Les auditeurs s’expriment davantage et sont plus « bruyants » que par le passé, car ils produisent plus de contenus, sous forme audio, vidéo ou écrite. Mais cette augmentation de la participation citoyenne des auditeurs à la production radiophonique n’est pas sans conséquences.
Intensification de la collecte des données
Car ce couplage de la radio et des réseaux sociaux a aussi engendré une « datafication » accrue des auditeurs, autrement dit une intensification de la collecte d’informations sur ceux d’entre eux qui se connectent via les réseaux sociaux. Tous les contenus empruntant ce canal sont en effet mesurés et analysés, puis convertis en une série de données, qui serviront à l’analyse prédictive du comportement des utilisateurs.
Si, autrefois, c’était l’attention des auditeurs qui était marchandisée et vendue aux annonceurs, ce sont les données et contenus des utilisateurs qui deviennent aujourd’hui des marchandises. Cela représente un véritable trésor pour les propriétaires de réseaux sociaux, d’autant qu’il est acquis gratuitement : aucune compensation n’est versée aux auditeurs pour ce qu’ils produisent au profit des entreprises technologiques détentrices de ces plates-formes, et les stations de radio n’accèdent pas non plus à ces données.
Nous sommes aujourd’hui de plus en plus nombreux à écouter la radio sur un smartphone, un appareil de streaming ou un ordinateur, et toutes ces interactions passent par un clavier ou un écran tactile. L’écoute d’un contenu radiophonique n’est plus une activité seulement auditive ou visuelle, elle est de plus en plus haptique : on touche un écran pour ouvrir une application afin d’écouter en direct ou à la demande son émission de radio préférée.
Toutes ces activités tactiles génèrent une nouvelle masse de données extrêmement lucrative pour les réseaux sociaux. La frontière entre les avantages de l’engagement émotionnel que la radio continue d’offrir et l’exploitation de cette relation par les médias sociaux s’estompe : tout en nous permettant de nouer des liens avec les autres auditeurs de la même émission de radio sur les réseaux sociaux, on fait de nous des marchandises, et notre amour de la radio devient une manne pour d’autres.

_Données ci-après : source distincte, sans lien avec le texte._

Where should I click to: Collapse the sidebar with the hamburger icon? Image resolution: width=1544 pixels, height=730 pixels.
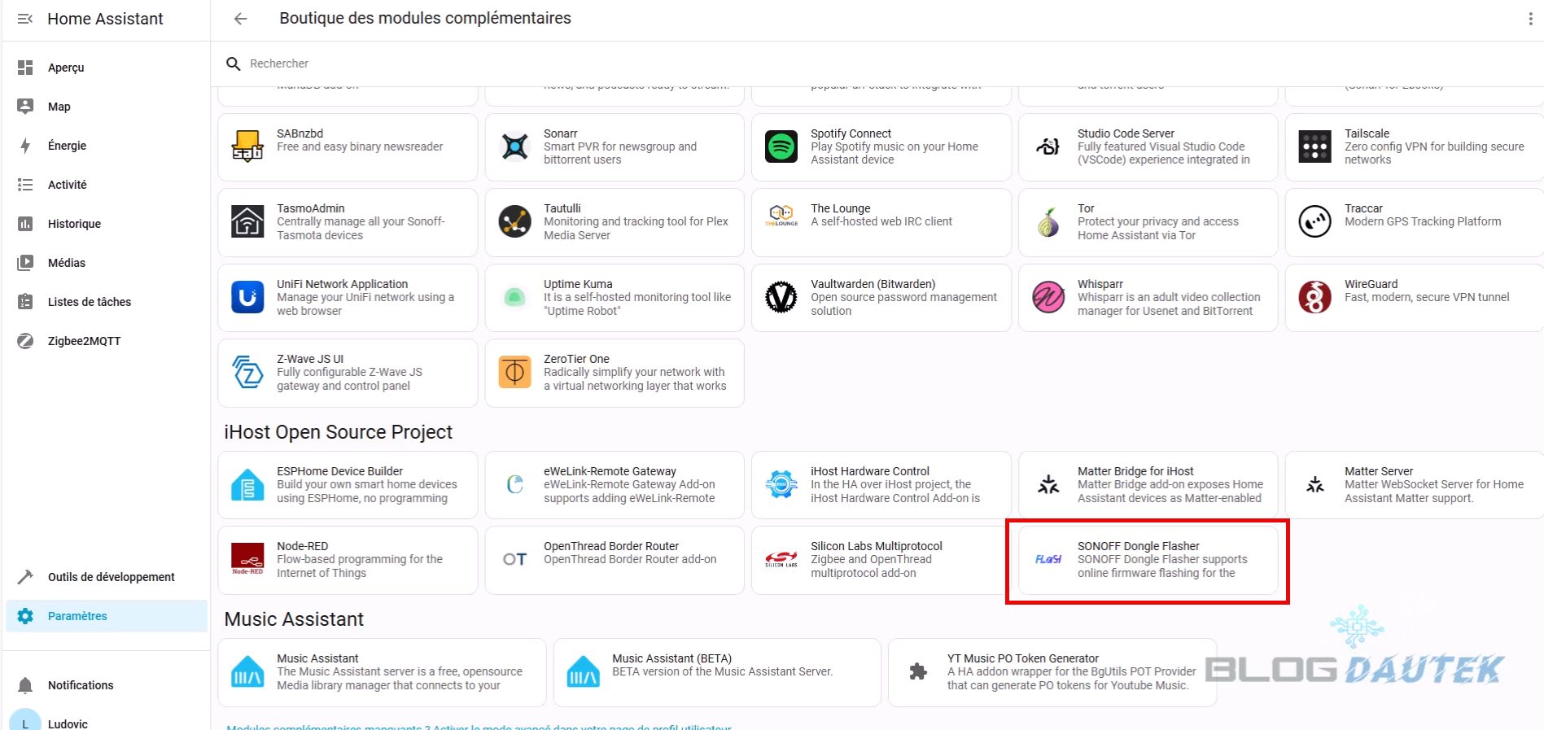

Les données affectives (commentaires, états émotionnels, émoticônes, likes) que nous produisons sur les réseaux sociaux sont autant d’indicateurs de nos comportements futurs. C’est aussi pour cette raison qu’aujourd’hui, plus que jamais, les radios de service public et les stations communautaires sont importantes parce qu’elles offrent une participation encore réelle des auditeurs, loin des circuits de la marchandisation.